The Enlightenment of Magnus McKay
“Find the right john and lock him in,” Lalita supplied.
“Right,” said Nong.
So it all pointed to luck after all. For luck you needed an expert. The monk at Wat Tanorn was from Surin; he spoke to her in her own Khmer dialect and liked to discuss the rice harvest and other agricultural matters. “The sow under the house is pregnant,” she told him, “due in a week’s time.”
Phra Tanatika knew Lalita’s mother and father, both of whom were highly respected: poor but devout and dependable. Nobody wanted to see her mother go blind, or her father die, if it could be helped. In other words, he had to balance spiritual duty with community service. He tried to use his gift of clairvoyance wisely, in a way consistent with spiritual evolution. Lalita never told him she was a prostitute: she didn’t need to.

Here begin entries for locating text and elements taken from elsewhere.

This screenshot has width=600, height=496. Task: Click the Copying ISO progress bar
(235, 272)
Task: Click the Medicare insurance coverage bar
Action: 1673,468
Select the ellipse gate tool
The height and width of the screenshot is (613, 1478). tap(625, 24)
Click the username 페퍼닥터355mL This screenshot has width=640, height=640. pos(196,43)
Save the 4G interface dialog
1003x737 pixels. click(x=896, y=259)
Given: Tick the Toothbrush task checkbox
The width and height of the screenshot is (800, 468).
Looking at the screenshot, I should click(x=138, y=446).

“I’m having trouble making ends meet but I do work in a field where I meet farang men quite a lot and I’m wondering if astrologically this is a moment when I can expect to meet my Number One, or someone close to it,” Lalita explained.
“Tell me again, your date and time of birth?”
In Thailand everyone uses the Chinese horoscope, with some Hindu flourishes. Lalita was born in the year of the metal rabbit. This meant that although sensitive, smart and more than a little inclined to freak out when life got tough, nevertheless there was about her a persistence, even a stubbornness, which no one ever saw except in extremis. Then there was the hour of her birth, which in the young was at least as important as the year. Phra Tanatika was impressed with her dragon rising. It was tremendously well aspected at this moment and he told her so. But when she looked up at him, there was something else in her eyes, something that made him very sad.